Ma, tutto il discorso sulla manipolazione non si comprende a pieno senza sottolineare alcune decisive implicazioni con il tema del doppio, di duchampiana memoria, letto da una prospettiva fortemente riconducibile al clima concettuale italiano: soprattutto ad Alighiero Boetti, di cui, come già detto, Bresciani fu amico prediletto, ma anche a Giulio Paolini da cui l’artista napoletano trasse molte suggerimenti circa le potenzialità sciamaniche dell’arte.

A questo proposito, è utile ricordare che Paolo Breciani oltre a prediligere la letteratura di William Burroughs e di Philip Dick, insieme alle teorie cyber-punk di un William Gibson, era un cultore di saggistica. In particolare voglio ricordare due libri che erano sempre a portata di mano nella sua casa di Todi, e che penso abbiano costituito per lui un bagaglio teorico fondamentale: si tratta di “Medioevo Fantastico, antichità ed esotismo nell’arte gotica ” e di “Uscite dal mondo”, rispettivamente di Jurgis Baltrusaitis ed Elémire Zolla.

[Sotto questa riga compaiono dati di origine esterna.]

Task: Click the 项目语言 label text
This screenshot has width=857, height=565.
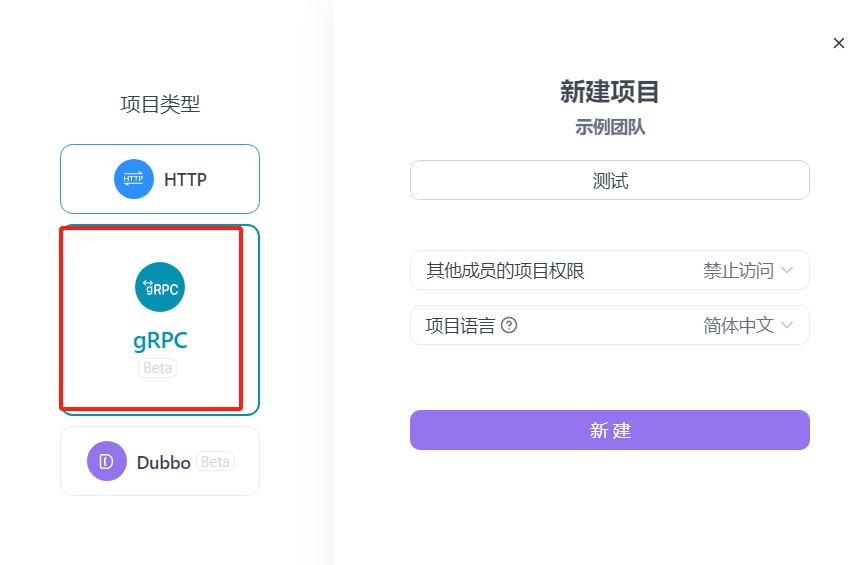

Tuttavia, sulla medesima linea concettuale possiamo collocare anche i lavori più recenti e in particolare la serie delle “Formiche” ovvero, come scrive Gaia Salvatori: “quegli speciali organismi che Bresciani costruisce a partire da una lampadina, una stringa, una matita, o qualunque altro piccolo oggetto comune che, grazie all’apporto della plastica colata, si metamorfizzano in sculture allusive ad organismi viventi come le formiche”. Indimenticabile l’installazione “Mille formiche” (2002) nel teatro romano di Cassino, dove l’artista contamina lo spazio storico-monumentale con questi piccoli ma infaticabili intrusi.
Ed eccoci giunti alla fine di questo itinerario artistico ed esistenziale con l’ultima mostra di Paolo Bresciani significativamente intitolata “Esercizi spirituali”, allestita negli spazi barocchi della chiesa Croce di Lucca, nel cuore del Centro Storico napoletano. Quattro video in looping mostrano delle figure umane interagire con alcuni luoghi topici della città: i vicoli, le antiche rovine di Cuma e di Bacoli, la dolce collina di Posillipo. La scelta dei luoghi non è casuale così come quella dei personaggi che si muovono al centro della scena.
Una topografia interiore ed emotiva che assume il significato di un ultimo poetico omaggio alla sua città e ai suoi amici più cari.